======== TASK MATERIAL ========
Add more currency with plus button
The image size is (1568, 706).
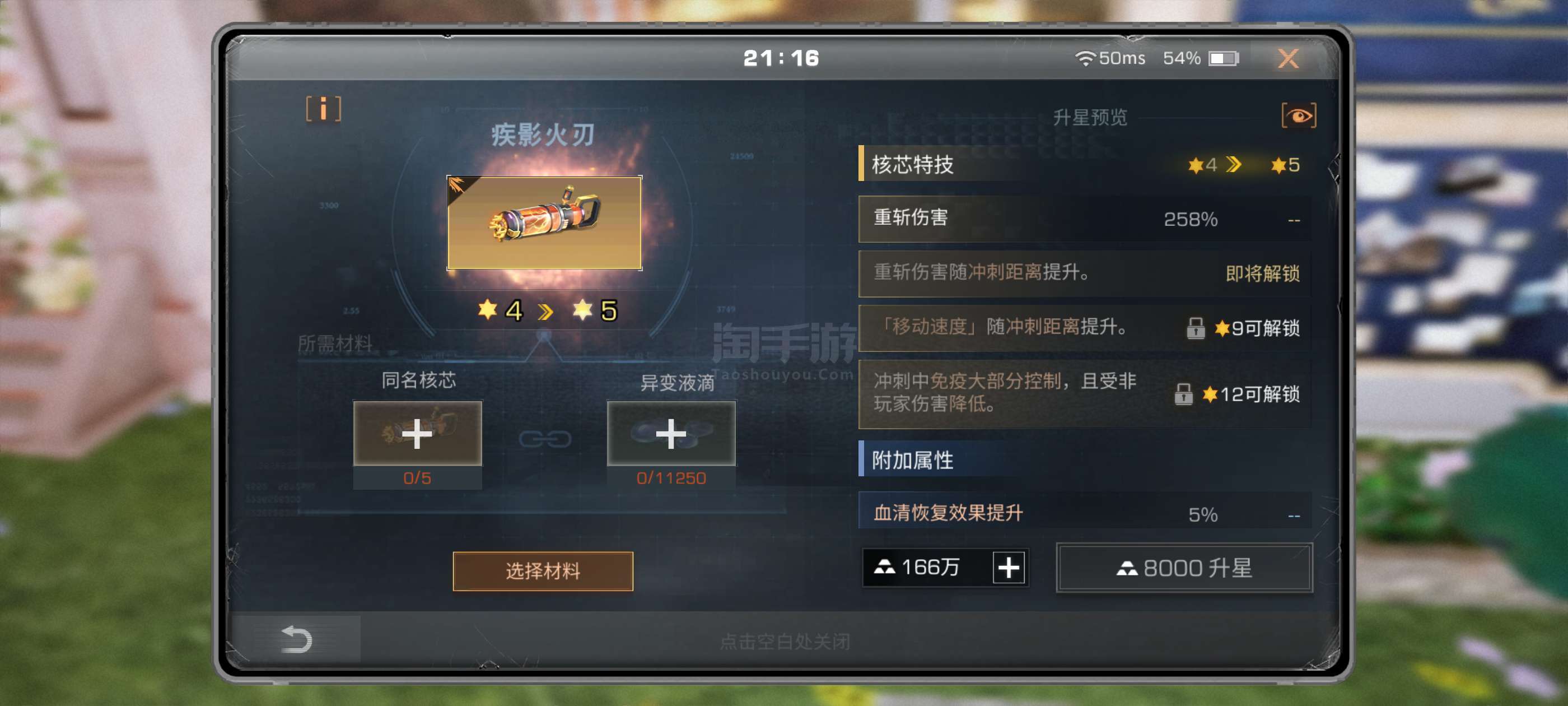1008,568
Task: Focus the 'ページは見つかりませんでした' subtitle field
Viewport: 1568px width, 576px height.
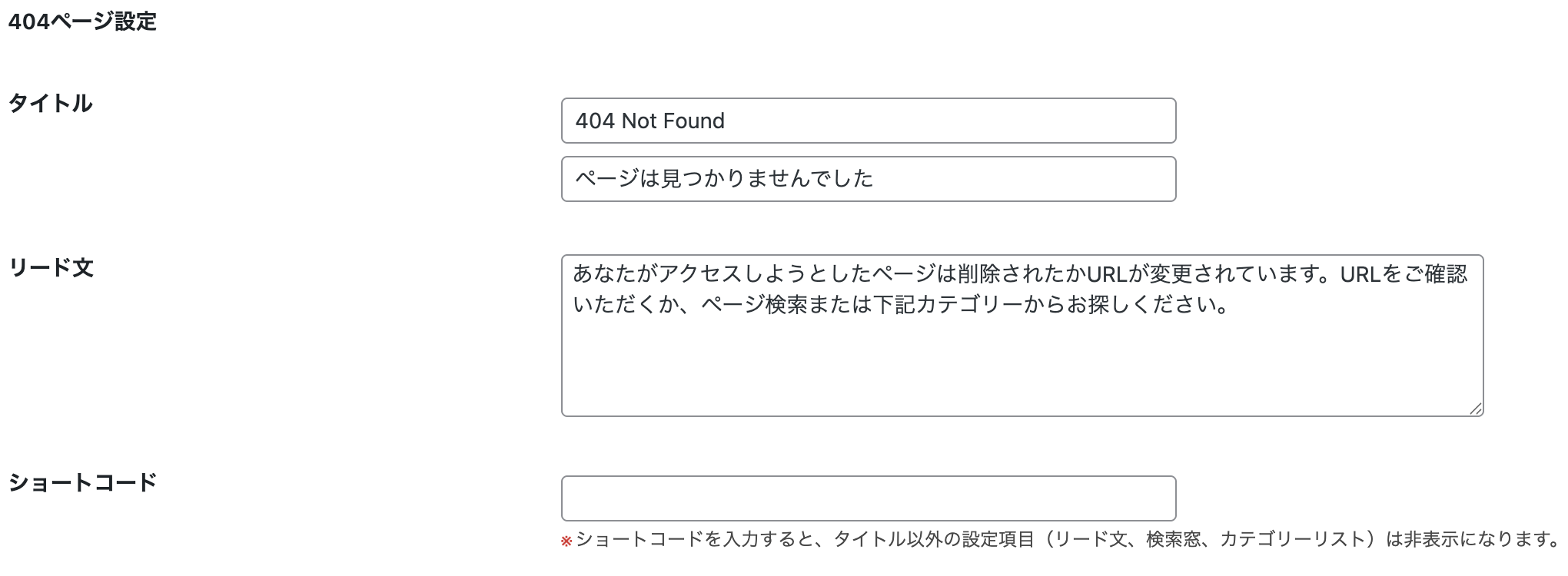Action: coord(868,179)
========
WHAT THE TASK ASKS: The line containing "Task: Focus the" and every line after it, through the end of the records, are what you should retype exactly. Do not include the pictures.

EXPECTED OUTPUT:
Task: Focus the 'ページは見つかりませんでした' subtitle field
Viewport: 1568px width, 576px height.
Action: coord(868,179)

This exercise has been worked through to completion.